How to use time well

I'm re-reading a favourite book and this passage feels so relevant for our era of rush and grind and burnout.

"The evolution of how we've thought about time is covered in fascinating detail in Celeste Headlee's 2020 book, 'Do Nothing: How to Break Away from Overworking, Overdoing, and Underliving'. . .

"Prior to the Industrial Age, most people worked to complete specific tasks: bring in the harvest, put up the barn, stitch a quilt" writes Headlee.

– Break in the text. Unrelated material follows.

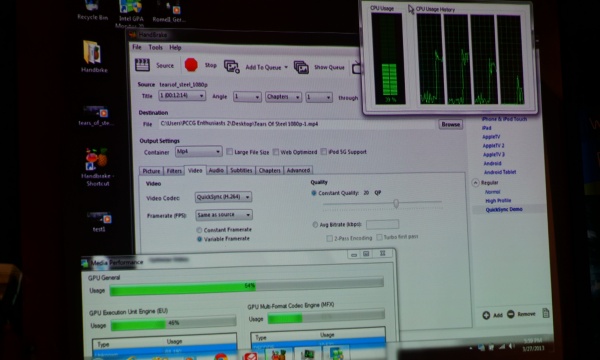Open the Tools menu
Screen dimensions: 600x360
coord(155,47)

When these tasks were complete, so was the day's work . . .

But the Industrial Revolution and advent of factory jobs caused a huge shift in the way paid laborers were compensated - which is to say, earnings began to be determined not by their accomplishments but by the time they spent 'at work'. It was the difference, in other words, between a cobbler being paid to repair a shoe (a project that has a defined endpoint and a clear way to measure success) and a factory worker being compensated by the hour for performing tasks that theoretically could be repeated indefinitely. The latter creates financial incentives for people to keep working for as long as they can bear it, in order to earn more money . . .

"The transformation this idea caused in the world at large cannot be overstated" writes Headlee. "When time is money, idle hours are a waste of money. This is the philosophical underpinning of all our modern stress: that time is too valuable to waste."

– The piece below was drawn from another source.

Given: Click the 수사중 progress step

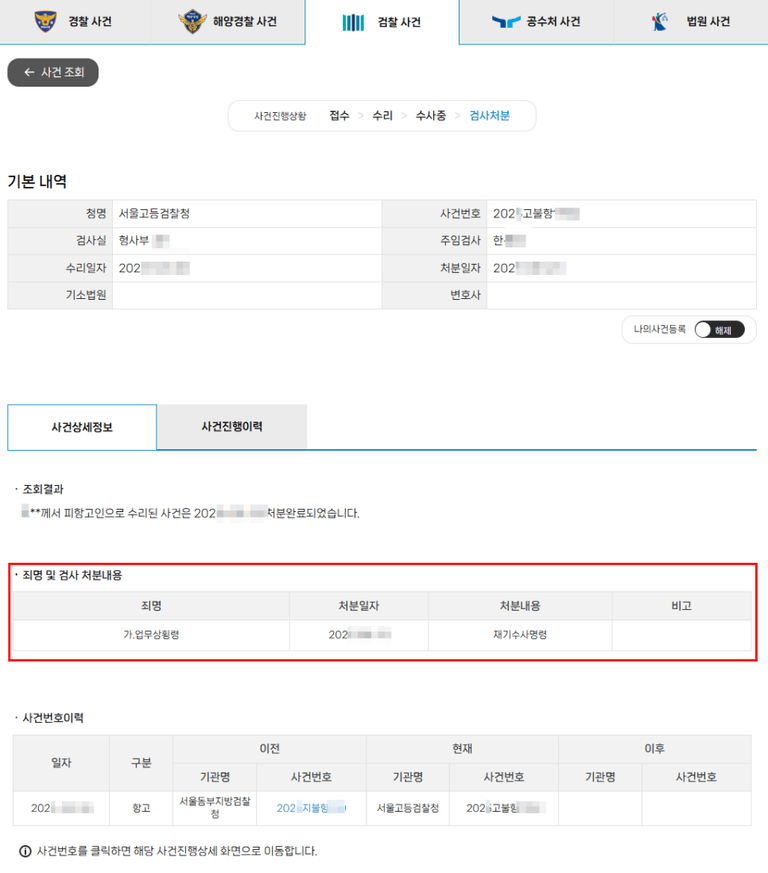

(From The Power of Fun: How to Feel Alive Again by science writer, Catherine Price).

Powerful stuff hey.

And it gets me thinking -

  • Time IS valuable, not because it's money but cos we're all going to die (memento mori). So what's the most valuable thing to spend that time on? How can we live in alignment with what matters to us, not just blindly adopt the values of late-stage capitalism?

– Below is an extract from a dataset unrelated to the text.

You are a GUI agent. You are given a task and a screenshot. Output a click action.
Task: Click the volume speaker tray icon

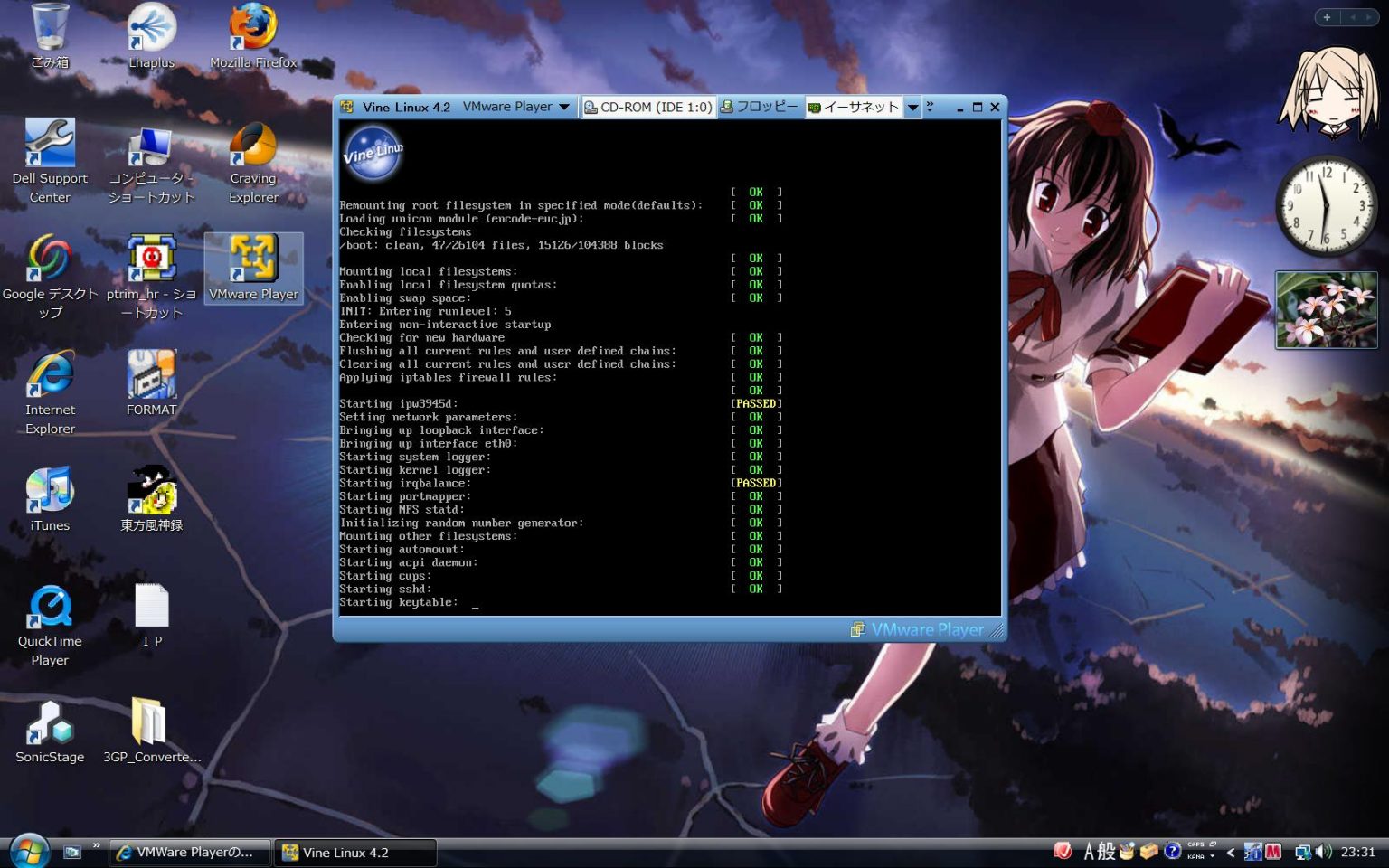(1324, 852)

  • In Deep Work, Cal Newport talks about a similar idea to that above - of focusing on and finishing substantive work projects, rather than wasting time on 'network tools' like email or social media. And way back in the day, Karl Marx talked about the alienation of labour, and how becoming a cog in a machine (eg the guy that puts the laces on the shoes, over and over) is far less rewarding than being a cobbler that makes a whole shoe and sells it to the customer, end to end. Maybe we need to bring that deep joy and connection to work, back in.

  • Productivity hacks treat the symptom, not the underlying cause. Oliver Burkeman explains this so well in '4000 weeks: Time and how to use it'. To wildly paraphrase: your to-do list will never be done. So put some stuff on there, at the very top, that makes you feel alive. Then go do it.